• What the task requires: Pick out every line of the entries below that contains the word "icon", and copy each of those lines.

Begin Dataset rows

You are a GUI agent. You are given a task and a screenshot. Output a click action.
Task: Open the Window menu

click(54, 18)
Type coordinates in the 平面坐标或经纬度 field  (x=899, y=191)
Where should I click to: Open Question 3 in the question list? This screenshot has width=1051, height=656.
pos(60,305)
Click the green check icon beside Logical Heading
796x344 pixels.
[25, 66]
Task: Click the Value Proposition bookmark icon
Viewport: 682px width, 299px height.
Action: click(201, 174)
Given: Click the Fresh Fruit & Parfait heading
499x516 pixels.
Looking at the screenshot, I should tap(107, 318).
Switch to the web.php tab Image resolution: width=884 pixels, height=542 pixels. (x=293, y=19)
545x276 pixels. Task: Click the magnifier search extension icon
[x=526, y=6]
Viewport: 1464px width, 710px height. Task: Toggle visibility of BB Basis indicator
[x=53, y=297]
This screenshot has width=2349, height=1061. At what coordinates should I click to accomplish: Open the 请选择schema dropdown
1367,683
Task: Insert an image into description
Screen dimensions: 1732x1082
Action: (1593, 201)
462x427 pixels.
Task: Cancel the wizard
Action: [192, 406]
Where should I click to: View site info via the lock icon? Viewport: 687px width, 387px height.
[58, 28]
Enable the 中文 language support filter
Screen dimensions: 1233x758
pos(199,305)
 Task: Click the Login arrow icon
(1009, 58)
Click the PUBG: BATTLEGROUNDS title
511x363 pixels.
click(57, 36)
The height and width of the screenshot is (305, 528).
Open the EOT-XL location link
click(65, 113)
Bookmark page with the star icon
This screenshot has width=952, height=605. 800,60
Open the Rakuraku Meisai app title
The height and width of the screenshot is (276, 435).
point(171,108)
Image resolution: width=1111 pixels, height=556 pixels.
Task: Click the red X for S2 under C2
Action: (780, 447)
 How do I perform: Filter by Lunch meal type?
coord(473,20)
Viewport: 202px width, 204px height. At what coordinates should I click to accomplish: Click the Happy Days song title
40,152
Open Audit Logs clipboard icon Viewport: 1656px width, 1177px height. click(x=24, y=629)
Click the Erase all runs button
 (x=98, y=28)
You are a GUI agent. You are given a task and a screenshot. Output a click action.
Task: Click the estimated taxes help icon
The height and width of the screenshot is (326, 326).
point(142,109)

End Dataset rows

• Solved problem:
Click the green check icon beside Logical Heading
Task: Click the Value Proposition bookmark icon
545x276 pixels. Task: Click the magnifier search extension icon
Where should I click to: View site info via the lock icon? Viewport: 687px width, 387px height.
 Task: Click the Login arrow icon
Bookmark page with the star icon
Open Audit Logs clipboard icon Viewport: 1656px width, 1177px height. click(x=24, y=629)
Task: Click the estimated taxes help icon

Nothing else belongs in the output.